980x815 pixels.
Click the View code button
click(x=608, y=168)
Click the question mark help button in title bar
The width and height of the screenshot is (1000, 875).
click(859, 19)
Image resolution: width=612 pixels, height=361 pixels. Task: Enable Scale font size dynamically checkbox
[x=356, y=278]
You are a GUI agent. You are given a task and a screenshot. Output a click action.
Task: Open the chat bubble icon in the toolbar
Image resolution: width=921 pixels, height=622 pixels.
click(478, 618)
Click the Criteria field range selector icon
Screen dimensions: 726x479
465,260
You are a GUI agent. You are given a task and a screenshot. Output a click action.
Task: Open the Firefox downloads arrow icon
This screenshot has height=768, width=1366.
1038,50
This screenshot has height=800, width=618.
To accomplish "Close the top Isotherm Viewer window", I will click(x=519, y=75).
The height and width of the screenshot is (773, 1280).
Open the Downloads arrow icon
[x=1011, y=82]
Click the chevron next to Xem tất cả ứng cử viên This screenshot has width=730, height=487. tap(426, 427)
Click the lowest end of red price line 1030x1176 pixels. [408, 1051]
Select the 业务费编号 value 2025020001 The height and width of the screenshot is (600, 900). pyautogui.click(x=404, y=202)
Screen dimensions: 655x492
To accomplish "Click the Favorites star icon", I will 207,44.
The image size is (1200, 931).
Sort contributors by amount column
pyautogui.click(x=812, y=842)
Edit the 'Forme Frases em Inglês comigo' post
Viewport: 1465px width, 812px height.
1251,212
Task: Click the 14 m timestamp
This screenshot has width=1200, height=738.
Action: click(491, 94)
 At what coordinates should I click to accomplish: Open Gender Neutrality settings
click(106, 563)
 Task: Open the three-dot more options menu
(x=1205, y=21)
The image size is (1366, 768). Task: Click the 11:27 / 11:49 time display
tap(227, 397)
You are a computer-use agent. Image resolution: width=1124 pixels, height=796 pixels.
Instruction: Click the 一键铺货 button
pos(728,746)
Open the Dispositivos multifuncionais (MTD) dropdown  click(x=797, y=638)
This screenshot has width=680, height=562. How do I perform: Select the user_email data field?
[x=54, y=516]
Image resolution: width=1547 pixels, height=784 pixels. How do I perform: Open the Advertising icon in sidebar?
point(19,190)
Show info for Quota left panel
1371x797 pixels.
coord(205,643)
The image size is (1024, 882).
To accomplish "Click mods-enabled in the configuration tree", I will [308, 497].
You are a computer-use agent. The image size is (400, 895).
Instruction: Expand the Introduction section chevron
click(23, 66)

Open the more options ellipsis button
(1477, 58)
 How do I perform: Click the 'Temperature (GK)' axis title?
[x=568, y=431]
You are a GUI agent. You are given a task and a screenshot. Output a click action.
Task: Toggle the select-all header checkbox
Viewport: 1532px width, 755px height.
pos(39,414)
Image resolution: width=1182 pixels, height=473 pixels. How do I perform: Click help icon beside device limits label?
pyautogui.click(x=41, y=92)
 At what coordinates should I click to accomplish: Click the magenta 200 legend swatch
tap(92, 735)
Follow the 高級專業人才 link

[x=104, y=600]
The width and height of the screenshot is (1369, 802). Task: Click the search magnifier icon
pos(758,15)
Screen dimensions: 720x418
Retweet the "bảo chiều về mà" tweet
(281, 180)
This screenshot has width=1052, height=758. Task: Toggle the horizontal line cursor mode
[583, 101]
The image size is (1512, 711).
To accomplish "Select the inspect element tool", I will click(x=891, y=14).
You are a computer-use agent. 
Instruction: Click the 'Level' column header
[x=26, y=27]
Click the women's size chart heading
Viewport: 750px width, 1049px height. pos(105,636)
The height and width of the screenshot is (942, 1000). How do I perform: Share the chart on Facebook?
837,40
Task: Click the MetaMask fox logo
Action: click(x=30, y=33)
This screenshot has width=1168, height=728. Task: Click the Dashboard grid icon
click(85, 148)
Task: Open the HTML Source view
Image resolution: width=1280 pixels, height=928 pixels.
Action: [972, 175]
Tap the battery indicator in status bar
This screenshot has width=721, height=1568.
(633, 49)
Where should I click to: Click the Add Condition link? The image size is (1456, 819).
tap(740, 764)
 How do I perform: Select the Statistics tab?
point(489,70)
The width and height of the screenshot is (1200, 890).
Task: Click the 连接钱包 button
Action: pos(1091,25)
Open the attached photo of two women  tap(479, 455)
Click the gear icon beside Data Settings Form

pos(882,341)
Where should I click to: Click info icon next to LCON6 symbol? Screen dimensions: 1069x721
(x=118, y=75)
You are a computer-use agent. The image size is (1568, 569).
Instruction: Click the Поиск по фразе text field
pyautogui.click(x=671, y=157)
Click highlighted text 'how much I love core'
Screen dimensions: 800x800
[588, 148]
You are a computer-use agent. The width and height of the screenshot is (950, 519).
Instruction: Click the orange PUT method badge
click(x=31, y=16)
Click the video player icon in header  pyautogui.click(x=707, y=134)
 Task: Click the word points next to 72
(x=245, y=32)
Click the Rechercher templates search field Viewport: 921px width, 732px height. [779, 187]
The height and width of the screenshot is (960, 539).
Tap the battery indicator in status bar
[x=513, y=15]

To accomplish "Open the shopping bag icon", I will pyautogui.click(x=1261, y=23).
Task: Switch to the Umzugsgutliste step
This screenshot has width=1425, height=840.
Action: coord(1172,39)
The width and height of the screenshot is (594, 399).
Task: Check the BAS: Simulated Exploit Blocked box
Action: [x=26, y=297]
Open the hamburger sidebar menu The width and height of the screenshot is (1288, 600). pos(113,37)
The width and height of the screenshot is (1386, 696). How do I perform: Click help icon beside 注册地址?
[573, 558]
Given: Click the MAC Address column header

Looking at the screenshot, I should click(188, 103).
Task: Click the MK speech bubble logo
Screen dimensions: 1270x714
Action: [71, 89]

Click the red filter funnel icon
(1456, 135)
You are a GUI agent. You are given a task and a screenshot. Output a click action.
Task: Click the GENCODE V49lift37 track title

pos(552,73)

*What you need to do*: Lines with "bubble" in them are what the answer must contain; copy each from the records above.

*Answer box*:
Task: Open the chat bubble icon in the toolbar
Task: Click the MK speech bubble logo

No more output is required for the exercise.